**Text:**
FIG. 11 is a diagram showing an example of a configuration of the volume group table 125. The volume group table 125 manages correspondence relations between volumes and groups. Specifically, the volume group table 125 has fields of a volume ID 1251 and a group ID 1252.

FIG. 12 is a diagram showing an example of a configuration of the volume placement table 126. The volume placement table 126 manages correspondence relations between volumes and placement destination nodes. Specifically, the volume placement table 126 has fields of a volume ID 1261, a used capacity 1262, and a storage node ID 1263. Incidentally, the used capacity 1262 describes a total value of drive capacity assigned to a volume corresponding to the volume ID 1261.

FIG. 13 is a diagram showing an example of a configuration of the monitor frequency table 127. The monitor frequency table 127 manages a frequency of obtainment of load information by the monitor 200 (monitor frequency) for each group. Specifically, the monitor frequency table 127 has fields of a group ID 1271 and a monitor frequency 1272. There are various volume load fluctuations such as frequent fluctuation in a short period, gentle fluctuation in a long period, and the like. In order to reduce an amount of calculation at a time of optimizing rearrangement of volumes by the rebalancer 500, the monitor frequency 1272 indicating a frequency at which the monitor 200 performs load information obtainment processing is set for each group (group ID 1271) in the monitor frequency table 127. As for a method of determining the monitor frequency 1272, necessary and sufficient load information can be stored by, for example, analyzing components constituting a waveform of volume load fluctuation by spectrum analysis or the like, and setting half a frequency of a component having a shortest cycle among a few components having predominant cycles. Incidentally, while the monitor frequency 1272 is adjusted with a group (group ID 1271) as a unit in the monitor frequency table 127 FIG. 13, the monitor frequency 1272 may be adjusted with a volume (volume ID) as a unit, for example.

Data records
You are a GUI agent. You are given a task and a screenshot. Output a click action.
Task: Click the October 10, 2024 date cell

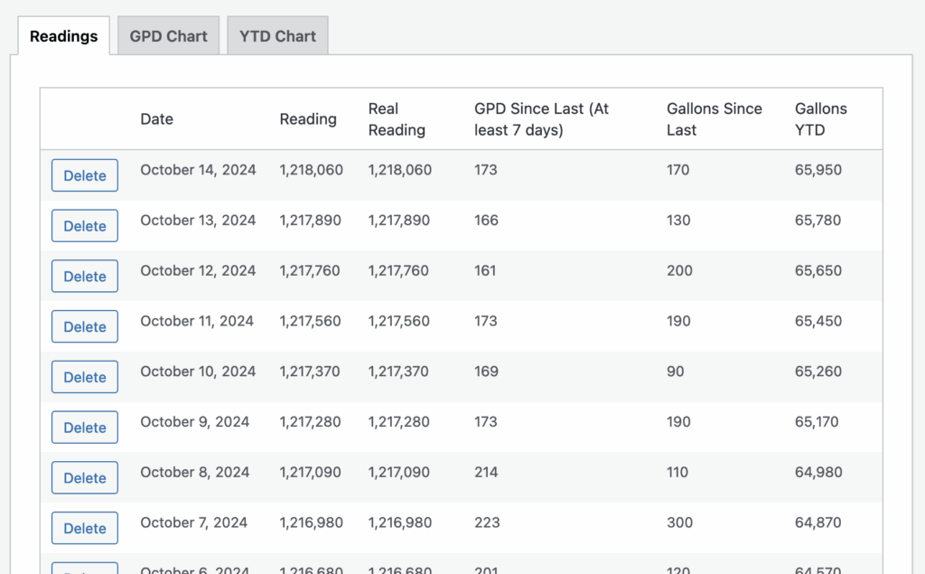coord(198,372)
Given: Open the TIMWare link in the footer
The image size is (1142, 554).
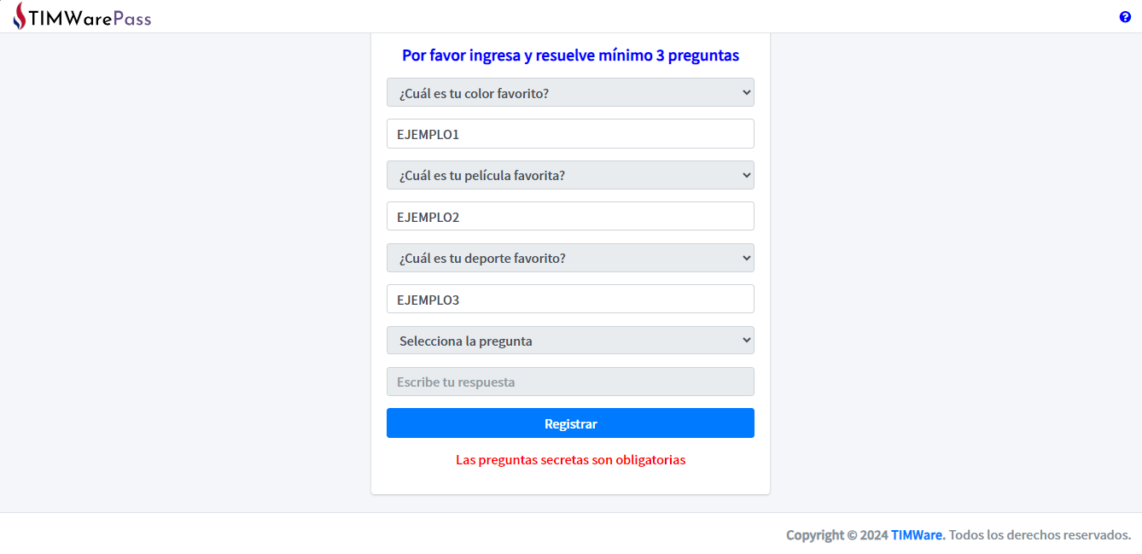Looking at the screenshot, I should click(917, 534).
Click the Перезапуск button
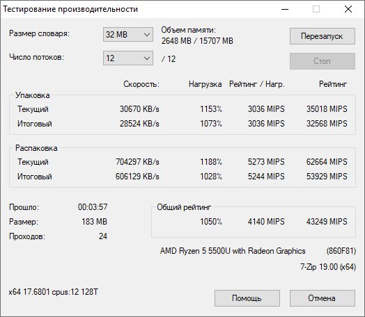Image resolution: width=365 pixels, height=317 pixels. pyautogui.click(x=323, y=36)
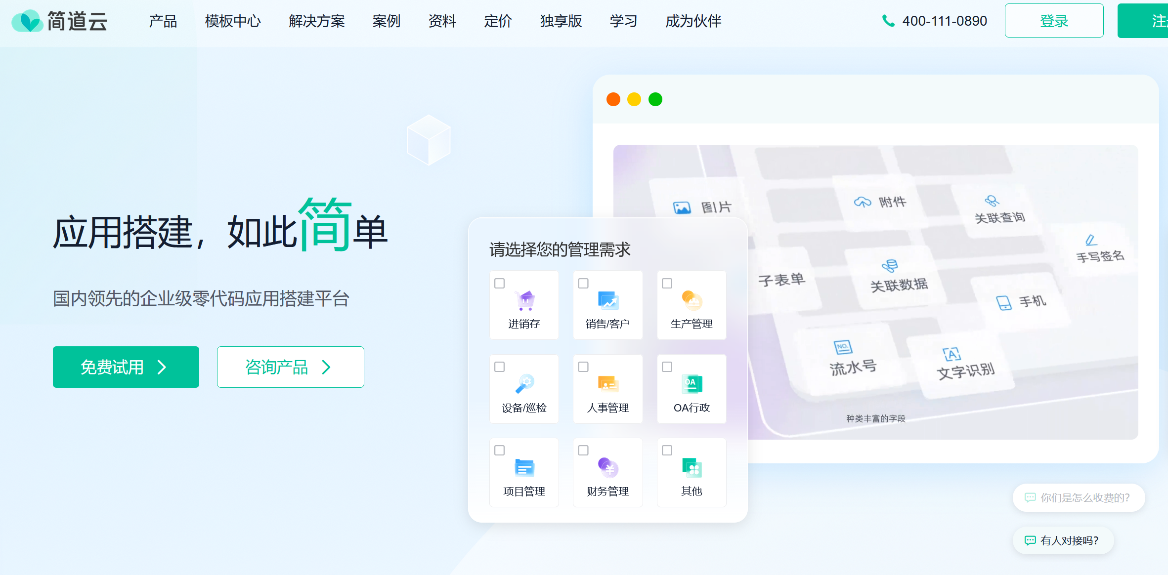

**Problems:**
a - Answer these questions using the storage-table text:
(i) What fields does the volume group table 125 have?
(ii) What does the used capacity 1262 describe?
(iii) Which component optimizes the rearrangement of volumes?
b - List every table field, with its reference number, that the storage-table text names across the three tables.
c - Write a continuation of the storage-table text, starting right after its last sentence.

**Expected answers:**
a -
(i) A volume ID 1251 and a group ID 1252.
(ii) The total value of drive capacity assigned to the volume corresponding to the volume ID 1261.
(iii) The rebalancer 500.

b -
volume ID 1251
group ID 1252
volume ID 1261
used capacity 1262
storage node ID 1263
group ID 1271
monitor frequency 1272

c -
FIG. 14 is a diagram showing an example of a configuration of the resource capacity table 128. The resource capacity table 128 manages, for each of a plurality of resources possessed by each node, excess or insufficiency of resources assigned in group units. Specifically, the resource capacity table 128 has fields of a node ID 1281, a resource 1282, a group ID 1283, an assigned amount 1284, and a required amount 1285. Of the fields, the assigned amount 1284 indicates a resource amount currently assigned to each group. A total of assigned amounts 1284 for all groups in one node coincides with a hardware configuration of the node, that is, the value of the total capacity 1219 corresponding to the node in the node configuration table 121 of FIG. 7. Meanwhile, the required amount 1285 indicates a resource amount necessary to process workloads on volumes included in each group. The required amount 1285 is updated by the processing of the resource classifier 400. The rebalancer 500 adjusts an amount of assigned resources between groups on the basis of a difference between the required amount 1285 and the assigned amount 1284.

FIG. 15 is a flowchart showing an example of a processing procedure of processing by the monitor 200. The monitor 200 is called from the management controller 100 according to the load information obtainment frequency (monitor frequency 1272) for each group, the load information obtainment frequency being shown in the monitor frequency table 127 of FIG. 13, and performs processing of obtaining load information by the processing procedure shown in FIG. 15.

Specifically, first, the monitor 200 accesses the distributed storage system 1, and obtains the load information of each volume and the node providing each volume (step S11).

Next, the monitor 200 stores the load information obtained in step S11 in the volume load table 122 shown in FIG. 8 and the node load table 123 shown in FIG. 9 (step S12). More specifically, the monitor 200 stores the obtained volume load information in the fields of the random ratio 1223 to the write transfer rate 1228 in the volume load table 122, and stores the obtained node load information in the fields of the processor 1234 to the drive write 1239 in the node load table 123.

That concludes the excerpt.